Par son pragmatisme, le dispositif relatif à ce premier axe de la proposition de loi s'inscrit aux antipodes du manichéisme idéologique selon lequel le développement rural ne pourrait se faire qu'au préjudice du développement durable. Les territoires ruraux ne sauraient être condamnés à l'immobilité.

La proposition de loi prévoit également d'inscrire dans le code de l'urbanisme de nouveaux objectifs parmi ceux que doivent légalement prendre en compte les plans locaux d'urbanisme, notamment le développement de l'activité et des services et l'amélioration de l'offre de logements et de la qualité de l'habitat.

La proposition de loi vise par ailleurs à réformer l'Agence de la cohésion territoriale pour assurer son autonomie par rapport à l'Etat et lui donner pour mission, sur le modèle de l'Agence nationale pour la rénovation urbaine, de contribuer aux opérations de rénovation de l'habitat délaissé dans les bourgs ruraux et de réhabilitation urbaine dans les espaces ruraux, y compris la conversion en espaces naturels de constructions vétustes. L'agence mettra en oeuvre un programme national de rénovation rurale destiné à concourir au développement de ces espaces ruraux par des interventions en faveur de la réhabilitation urbaine des communes rurales, de la rénovation des logements et de la transformation en logements de locaux en déshérence au moyen notamment de concours financiers aux communes et à leurs groupements. Elle pourra également, dans le cadre de ce programme, soutenir des opérations de désartificialisation des sols et concourir à la construction de logements sans qu'il en résulte une artificialisation nette. Les représentants des collectivités détiendront la majorité des sièges du conseil d'administration qui désignera le directeur général sur proposition de l'Etat et adoptera le programme national de rénovation rurale. Le montant des financements du programme national de rénovation rurale serait fixé en loi de finances, l'équité imposant que son appréciation se fasse en considération du montant des crédits du nouveau programme de renouvellement urbain et de l'importance démographique des populations concernées par ces deux programmes. Afin de faciliter la déclinaison territoriale de ce programme national de rénovation rurale, l'Agence pourrait s'appuyer sur les établissements publics fonciers locaux, habilités par la proposition de loi, dès lors que leurs statuts les y autoriseraient, à être ses relais sur leur périmètre d'intervention.

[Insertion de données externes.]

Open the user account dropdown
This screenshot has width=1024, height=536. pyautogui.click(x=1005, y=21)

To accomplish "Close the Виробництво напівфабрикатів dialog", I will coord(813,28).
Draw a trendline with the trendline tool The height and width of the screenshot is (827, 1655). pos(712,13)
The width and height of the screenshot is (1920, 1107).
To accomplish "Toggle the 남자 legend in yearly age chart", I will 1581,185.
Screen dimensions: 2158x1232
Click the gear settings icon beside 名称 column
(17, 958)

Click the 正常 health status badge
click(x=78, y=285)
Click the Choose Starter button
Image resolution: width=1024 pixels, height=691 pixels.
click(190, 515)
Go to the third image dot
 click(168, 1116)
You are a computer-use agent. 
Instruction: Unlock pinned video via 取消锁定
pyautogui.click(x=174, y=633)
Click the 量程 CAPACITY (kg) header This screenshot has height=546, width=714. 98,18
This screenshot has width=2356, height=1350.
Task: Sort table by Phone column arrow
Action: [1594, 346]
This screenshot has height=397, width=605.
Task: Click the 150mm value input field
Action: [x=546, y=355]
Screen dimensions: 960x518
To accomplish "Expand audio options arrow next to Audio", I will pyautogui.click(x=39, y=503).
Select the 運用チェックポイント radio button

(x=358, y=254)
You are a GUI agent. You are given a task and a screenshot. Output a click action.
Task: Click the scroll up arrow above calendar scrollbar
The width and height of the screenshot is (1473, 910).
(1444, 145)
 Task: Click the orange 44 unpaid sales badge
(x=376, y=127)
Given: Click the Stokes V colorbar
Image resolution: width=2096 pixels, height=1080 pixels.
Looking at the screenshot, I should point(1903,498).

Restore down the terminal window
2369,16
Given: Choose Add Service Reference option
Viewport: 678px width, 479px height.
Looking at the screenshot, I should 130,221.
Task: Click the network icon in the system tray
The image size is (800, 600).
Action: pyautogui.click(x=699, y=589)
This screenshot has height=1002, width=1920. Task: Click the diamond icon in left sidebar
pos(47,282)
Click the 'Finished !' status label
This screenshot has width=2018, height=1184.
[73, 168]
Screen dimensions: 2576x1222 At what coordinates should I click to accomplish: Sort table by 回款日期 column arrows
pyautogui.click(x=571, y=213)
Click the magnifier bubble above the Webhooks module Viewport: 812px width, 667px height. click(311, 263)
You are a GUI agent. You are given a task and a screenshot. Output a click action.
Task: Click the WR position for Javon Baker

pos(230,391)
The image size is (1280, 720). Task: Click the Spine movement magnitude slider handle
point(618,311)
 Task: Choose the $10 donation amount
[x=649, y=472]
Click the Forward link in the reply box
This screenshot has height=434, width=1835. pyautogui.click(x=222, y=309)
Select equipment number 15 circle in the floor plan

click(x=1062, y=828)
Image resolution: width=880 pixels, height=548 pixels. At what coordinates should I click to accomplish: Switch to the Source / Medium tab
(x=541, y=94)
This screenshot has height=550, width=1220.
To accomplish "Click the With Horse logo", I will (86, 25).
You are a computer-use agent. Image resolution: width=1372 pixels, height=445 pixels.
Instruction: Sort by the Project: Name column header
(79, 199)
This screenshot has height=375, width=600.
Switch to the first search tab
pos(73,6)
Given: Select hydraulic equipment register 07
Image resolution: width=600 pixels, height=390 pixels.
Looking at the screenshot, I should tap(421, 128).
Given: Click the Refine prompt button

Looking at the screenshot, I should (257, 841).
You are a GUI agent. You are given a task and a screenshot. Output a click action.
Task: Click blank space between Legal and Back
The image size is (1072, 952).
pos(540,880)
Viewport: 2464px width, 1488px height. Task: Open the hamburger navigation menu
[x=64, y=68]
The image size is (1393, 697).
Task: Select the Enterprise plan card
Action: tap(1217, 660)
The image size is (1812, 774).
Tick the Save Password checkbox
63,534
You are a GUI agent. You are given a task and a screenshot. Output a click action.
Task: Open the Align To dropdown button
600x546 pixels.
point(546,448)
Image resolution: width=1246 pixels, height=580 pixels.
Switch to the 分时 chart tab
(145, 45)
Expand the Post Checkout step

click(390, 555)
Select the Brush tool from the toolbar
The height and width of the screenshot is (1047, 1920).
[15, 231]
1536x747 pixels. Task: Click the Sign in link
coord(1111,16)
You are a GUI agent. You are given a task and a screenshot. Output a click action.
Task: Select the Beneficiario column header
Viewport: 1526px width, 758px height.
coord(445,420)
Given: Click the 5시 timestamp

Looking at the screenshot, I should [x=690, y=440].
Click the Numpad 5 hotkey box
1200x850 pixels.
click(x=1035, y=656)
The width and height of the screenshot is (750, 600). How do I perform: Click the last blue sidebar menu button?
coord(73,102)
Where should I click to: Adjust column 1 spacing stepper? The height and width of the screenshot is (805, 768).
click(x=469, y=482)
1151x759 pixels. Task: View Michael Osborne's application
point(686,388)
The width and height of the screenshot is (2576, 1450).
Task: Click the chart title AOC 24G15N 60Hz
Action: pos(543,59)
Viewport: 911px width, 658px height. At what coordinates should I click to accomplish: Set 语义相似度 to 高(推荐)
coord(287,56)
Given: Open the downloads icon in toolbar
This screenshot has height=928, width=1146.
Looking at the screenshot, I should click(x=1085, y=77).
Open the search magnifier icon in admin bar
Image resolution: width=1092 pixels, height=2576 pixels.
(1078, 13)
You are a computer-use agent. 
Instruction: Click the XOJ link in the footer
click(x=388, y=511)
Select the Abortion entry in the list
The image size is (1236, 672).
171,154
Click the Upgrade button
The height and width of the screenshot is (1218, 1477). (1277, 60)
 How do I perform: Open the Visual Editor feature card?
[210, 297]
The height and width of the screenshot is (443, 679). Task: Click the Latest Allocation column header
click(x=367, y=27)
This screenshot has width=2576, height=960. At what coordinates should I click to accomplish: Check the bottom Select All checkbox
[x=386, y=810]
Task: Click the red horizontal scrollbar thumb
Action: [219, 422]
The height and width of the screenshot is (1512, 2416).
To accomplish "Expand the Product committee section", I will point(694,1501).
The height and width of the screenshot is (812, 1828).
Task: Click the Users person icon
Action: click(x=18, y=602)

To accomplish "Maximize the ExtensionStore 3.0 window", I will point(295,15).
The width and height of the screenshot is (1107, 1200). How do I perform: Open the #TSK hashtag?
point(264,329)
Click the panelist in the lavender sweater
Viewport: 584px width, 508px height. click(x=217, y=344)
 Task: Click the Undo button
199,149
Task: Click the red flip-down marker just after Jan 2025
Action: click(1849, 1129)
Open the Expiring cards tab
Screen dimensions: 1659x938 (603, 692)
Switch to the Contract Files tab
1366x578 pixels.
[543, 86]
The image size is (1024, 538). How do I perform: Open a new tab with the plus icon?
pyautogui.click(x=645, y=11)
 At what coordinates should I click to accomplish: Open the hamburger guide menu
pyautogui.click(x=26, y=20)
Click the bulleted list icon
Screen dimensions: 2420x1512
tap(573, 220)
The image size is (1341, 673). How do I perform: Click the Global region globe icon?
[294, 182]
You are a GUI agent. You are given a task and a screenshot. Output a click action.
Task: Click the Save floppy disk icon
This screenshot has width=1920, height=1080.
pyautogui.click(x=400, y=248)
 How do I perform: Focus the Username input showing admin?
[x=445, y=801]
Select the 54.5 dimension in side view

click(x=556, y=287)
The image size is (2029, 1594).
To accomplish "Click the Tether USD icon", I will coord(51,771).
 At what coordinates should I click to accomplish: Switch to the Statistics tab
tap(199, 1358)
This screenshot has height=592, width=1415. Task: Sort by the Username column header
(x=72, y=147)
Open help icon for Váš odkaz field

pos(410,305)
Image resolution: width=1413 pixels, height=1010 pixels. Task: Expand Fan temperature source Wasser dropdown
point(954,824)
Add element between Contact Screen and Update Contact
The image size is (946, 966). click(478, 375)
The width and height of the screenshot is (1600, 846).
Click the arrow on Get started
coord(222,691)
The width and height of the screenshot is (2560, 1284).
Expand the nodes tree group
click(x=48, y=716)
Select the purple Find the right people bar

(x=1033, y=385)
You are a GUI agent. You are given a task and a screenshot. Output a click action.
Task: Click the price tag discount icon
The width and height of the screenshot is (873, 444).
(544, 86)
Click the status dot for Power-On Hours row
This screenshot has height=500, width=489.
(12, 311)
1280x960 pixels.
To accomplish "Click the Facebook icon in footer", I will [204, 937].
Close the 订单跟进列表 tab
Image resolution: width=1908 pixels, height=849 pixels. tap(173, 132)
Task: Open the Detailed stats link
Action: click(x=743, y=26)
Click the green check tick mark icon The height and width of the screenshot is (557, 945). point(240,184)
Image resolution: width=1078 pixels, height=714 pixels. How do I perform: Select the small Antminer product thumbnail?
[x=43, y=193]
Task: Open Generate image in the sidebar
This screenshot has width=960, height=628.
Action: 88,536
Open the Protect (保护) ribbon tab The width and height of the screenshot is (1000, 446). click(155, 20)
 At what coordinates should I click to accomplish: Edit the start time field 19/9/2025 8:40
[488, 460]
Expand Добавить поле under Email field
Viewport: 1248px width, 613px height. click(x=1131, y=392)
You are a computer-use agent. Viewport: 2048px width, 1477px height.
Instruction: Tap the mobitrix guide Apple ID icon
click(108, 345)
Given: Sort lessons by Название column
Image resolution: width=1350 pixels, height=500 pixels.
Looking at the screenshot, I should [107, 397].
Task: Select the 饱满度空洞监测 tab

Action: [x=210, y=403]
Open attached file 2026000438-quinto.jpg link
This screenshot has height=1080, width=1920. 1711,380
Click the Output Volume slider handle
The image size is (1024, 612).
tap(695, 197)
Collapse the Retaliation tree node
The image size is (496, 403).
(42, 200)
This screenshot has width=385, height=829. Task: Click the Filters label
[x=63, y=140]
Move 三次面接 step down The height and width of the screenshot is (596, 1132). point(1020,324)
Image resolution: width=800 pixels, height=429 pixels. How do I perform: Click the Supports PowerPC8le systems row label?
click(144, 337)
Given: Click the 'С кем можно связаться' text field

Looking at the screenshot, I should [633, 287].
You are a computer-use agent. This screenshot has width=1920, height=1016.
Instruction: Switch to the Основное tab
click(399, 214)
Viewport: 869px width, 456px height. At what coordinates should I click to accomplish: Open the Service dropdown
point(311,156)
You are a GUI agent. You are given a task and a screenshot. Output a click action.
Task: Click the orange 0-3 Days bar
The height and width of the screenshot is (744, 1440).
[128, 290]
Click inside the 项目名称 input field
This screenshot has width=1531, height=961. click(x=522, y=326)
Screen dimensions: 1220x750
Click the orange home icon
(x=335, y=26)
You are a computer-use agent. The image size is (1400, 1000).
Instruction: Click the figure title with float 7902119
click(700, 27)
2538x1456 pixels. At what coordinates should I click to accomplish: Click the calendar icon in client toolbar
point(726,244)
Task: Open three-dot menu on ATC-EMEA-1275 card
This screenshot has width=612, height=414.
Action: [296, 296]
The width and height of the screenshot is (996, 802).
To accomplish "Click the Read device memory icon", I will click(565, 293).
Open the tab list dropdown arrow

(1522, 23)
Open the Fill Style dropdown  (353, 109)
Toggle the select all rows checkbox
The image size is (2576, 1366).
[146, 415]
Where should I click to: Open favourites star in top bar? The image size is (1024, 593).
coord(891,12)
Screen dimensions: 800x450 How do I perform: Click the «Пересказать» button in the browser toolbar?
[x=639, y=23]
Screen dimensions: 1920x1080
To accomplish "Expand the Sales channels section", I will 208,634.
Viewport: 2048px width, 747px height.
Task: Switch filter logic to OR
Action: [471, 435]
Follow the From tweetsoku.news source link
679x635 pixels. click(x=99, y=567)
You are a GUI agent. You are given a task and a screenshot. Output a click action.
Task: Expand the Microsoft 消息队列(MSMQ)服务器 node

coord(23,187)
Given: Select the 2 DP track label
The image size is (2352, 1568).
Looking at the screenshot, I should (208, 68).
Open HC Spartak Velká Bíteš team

Afin d'inciter les particuliers à participer, eux aussi, aux efforts en faveur du logement dans les zones à forts besoins de développement rural, la proposition de loi étend à ces territoires le dispositif dit « Pinel » de réduction d'impôt pour investissement à des fins locatives.

Le texte permettrait par ailleurs de traiter certaines difficultés auxquelles sont confrontés les espaces ruraux littoraux.

Le dispositif applicable dans les « dents creuses », issu des amendements du Sénat à la loi dite « ELAN » du 23 novembre 2018, serait perfectionné en autorisant expressément, en plus des constructions et installations liées au logement et à l'hébergement, celles nécessaires aux activités agricoles ou forestières ainsi que l'édification d'annexes de taille limitée à proximité d'un bâtiment existant. Bien entendu, ces constructions seraient subordonnées aux mêmes conditions de fond que celles posées par la loi « ELAN » : ne pas être réalisées sur la bande des cent mètres, ne pas avoir pour effet d'étendre le périmètre bâti existant ni d'en modifier de manière significative les caractéristiques.

Serait ouverte, sous réserve de respecter les proportions en hauteur et en volume du bâti existant, la possibilité d'autoriser la densification des hameaux déjà desservis par les réseaux d'accès aux services publics essentiels (distribution d'eau potable et d'électricité, assainissement, collecte de déchets).

La relocalisation de biens exposés au recul du trait de côte serait facilitée, sous réserve de présenter un caractère démontable. De ce fait, n'étant pas à proprement parler une construction nouvelle, une relocalisation n'aurait pas à donner lieu à une consignation pour garantir le paiement de la démolition à terme exigée pour tout nouveau bâtiment. Les installations économiques proches du rivage pourraient ainsi être plus facilement déplacées dans des zones plus sûres également proches du rivage quand la poursuite de leur activité l'exige.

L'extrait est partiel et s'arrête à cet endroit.